▸ **Stated problem**
From the blog post below about waiting for grades, reproduce word for word the passage starting at "Everyone has reassured" and ending at "I already am.".

▸ **Document excerpt**
Today, I am sitting on pins and needles. I am waiting for the rest of my grades to appear online. These grades tell me whether I move on next semester or wait around a year. I have three classes which have not had the grades posted. These classes are my three worst...Presentation Skills, Priciples of Marketing and Advertising1.
Everyone has reassured me that if I failed, someone would have contacted me by now. But who knows? Maybe it' s a Christmas surprise. "Surprise you failed!" "Enjoy waiting around a year until you can retake these classes that you failed oh so miserably." This is what is going through my head. The rest of my classes I did farely well in, including Production Software. {Production Software was on Tuesdays at 8am. Half the time I showed up late, slept through the class, or talked to my friends on MSN. And to think I got 69% in that class.}
I'm so nervous. I check the student portal about four times a day, checking to see if any changes have been made. Nothing. I'm driving myself even more mad than I already am.

▸ **Source data**
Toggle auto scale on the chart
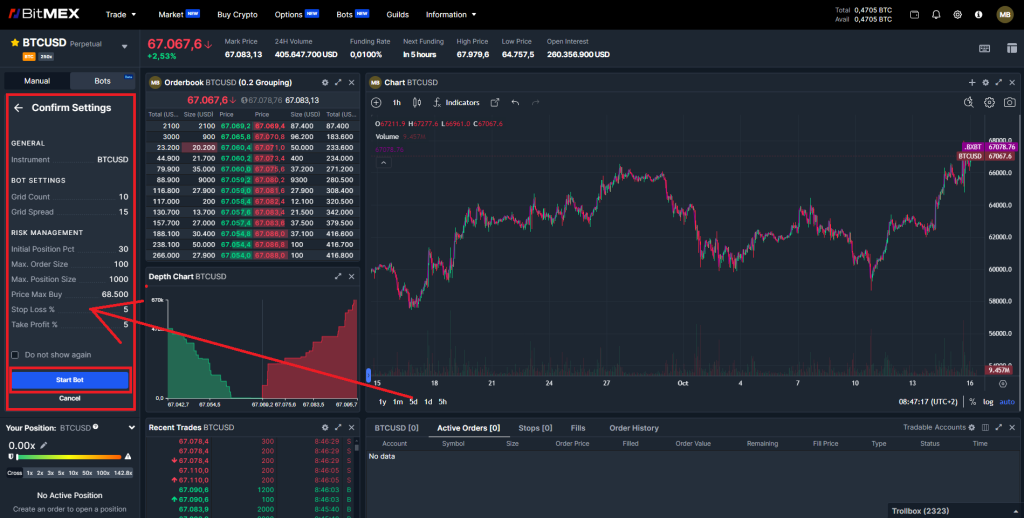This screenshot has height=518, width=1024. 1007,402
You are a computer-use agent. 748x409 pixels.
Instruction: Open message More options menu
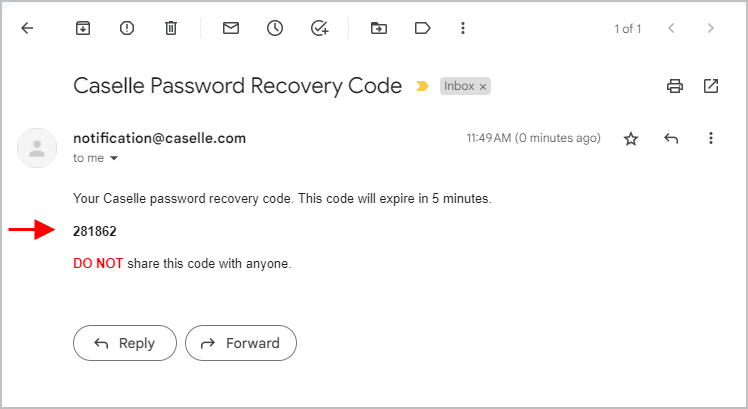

▸ **Output for this exercise**
Everyone has reassured me that if I failed, someone would have contacted me by now. But who knows? Maybe it' s a Christmas surprise. "Surprise you failed!" "Enjoy waiting around a year until you can retake these classes that you failed oh so miserably." This is what is going through my head. The rest of my classes I did farely well in, including Production Software. {Production Software was on Tuesdays at 8am. Half the time I showed up late, slept through the class, or talked to my friends on MSN. And to think I got 69% in that class.}
I'm so nervous. I check the student portal about four times a day, checking to see if any changes have been made. Nothing. I'm driving myself even more mad than I already am.